Ongoing concerns about security make it difficult for businesses operating solely in the online space to prosper, and restrict e-commerce opportunities for other businesses.
Moreover, the current patchwork of national data protection requirements is a real barrier to expansion across markets for all businesses, and in particular for small and medium sized enterprises, most of whom lack the resources to cope with the legal and administrative burdens involved in dealing with the different data protection rules of individual EU member states.
The reform aims to unify data protection requirements and eliminate the duplication required to ensure compliance in multiple markets, making it easier for businesses operating across territories. Companies would deal with a single data protection authority in the country where they are based.
As well as facilitating cross-border investment and e-commerce, this would eliminate the uncertainty caused by changes to data protection rules at a national level, which often create vastly different standards across different EU countries.
But are businesses ready?

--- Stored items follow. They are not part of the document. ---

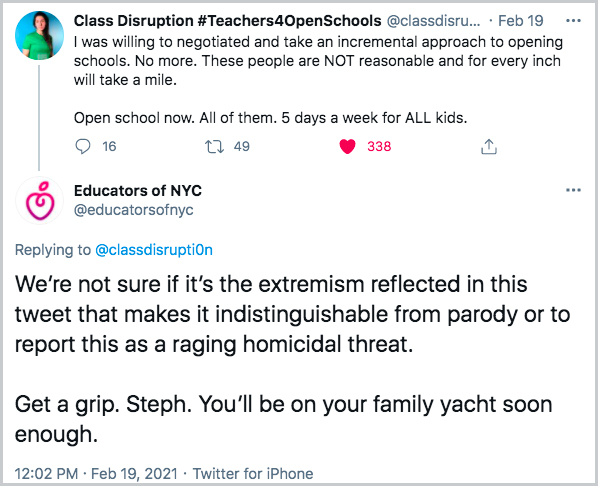Open Class Disruption profile photo
This screenshot has height=486, width=598.
[39, 35]
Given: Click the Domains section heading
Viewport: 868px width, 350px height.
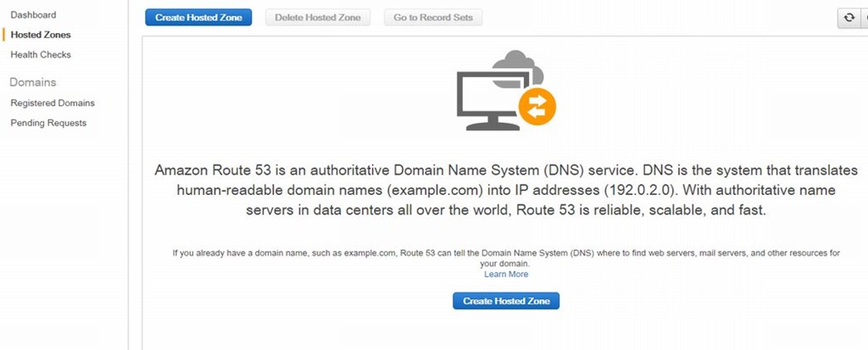Looking at the screenshot, I should point(33,82).
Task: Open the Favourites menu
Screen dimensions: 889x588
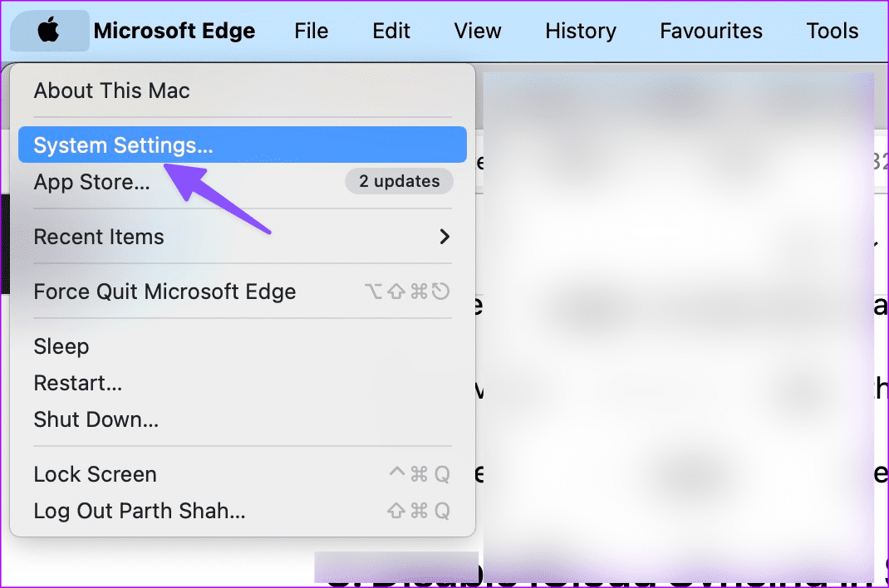Action: coord(710,31)
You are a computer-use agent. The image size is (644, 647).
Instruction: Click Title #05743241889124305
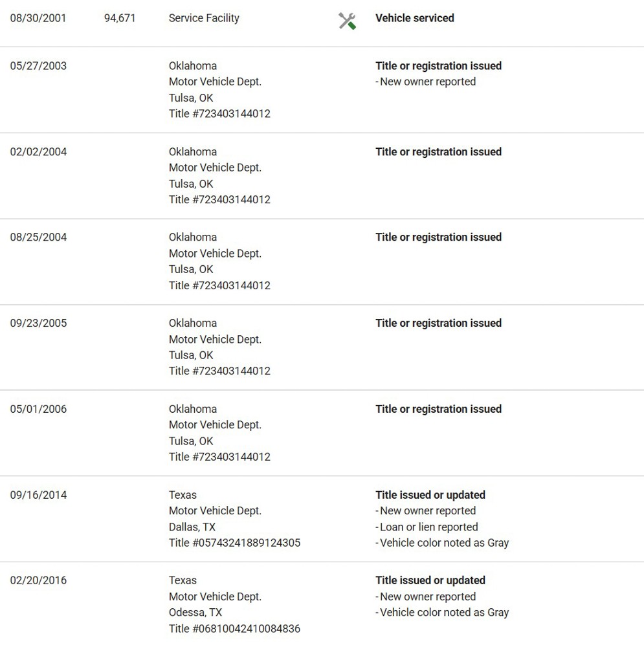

Under the proposals, businesses would need to obtain explicit consent before processing personal data, respond to customer requests for their data to be deleted in a timely manner, and be ready to smoothly transfer personal data to another service provider if asked to do so.
Research conducted by Ricoh reveals that this will be an uphill battle for many. A surprising number of companies - 57% - today do not have a fully developed and implemented strategy for managing business-critical document processes.
To comply with any new legislation, many businesses across Europe would need to optimise the document processes that underpin information exchanges within their organisation. And for many, the biggest question is where to start.
Businesses across Europe would benefit from an impartial review of document workflows from a trusted expert, to ensure they are best positioned to both take advantage of, and ensure compliance with, the EU’s new data protection regime while allowing them to focus on their core business.
Strict governance and audit trail reviews, carried out regularly, are the best insurance for businesses against potential data crises which may result in severe penalties, damaged reputation and loss of clients.
The provisions of the data protection reform are currently being hotly debated in the European Parliament. With over 3000 amendments tabled, the final shape of the new regulation is still unclear.
What is clear, however, is that the reform will create a much needed incentive for European businesses to be more responsible and accountable in the way they handle customer and client data.
As such, it has never been more important for organisations to secure each layer of their document workflow, from document creation through to distribution, access and output.
Companies that adapt quickly to the new rules will not only avoid costly data breaches, but also benefit from better information sharing, giving them a leading position in the race for consumers’ trust and ultimately their business.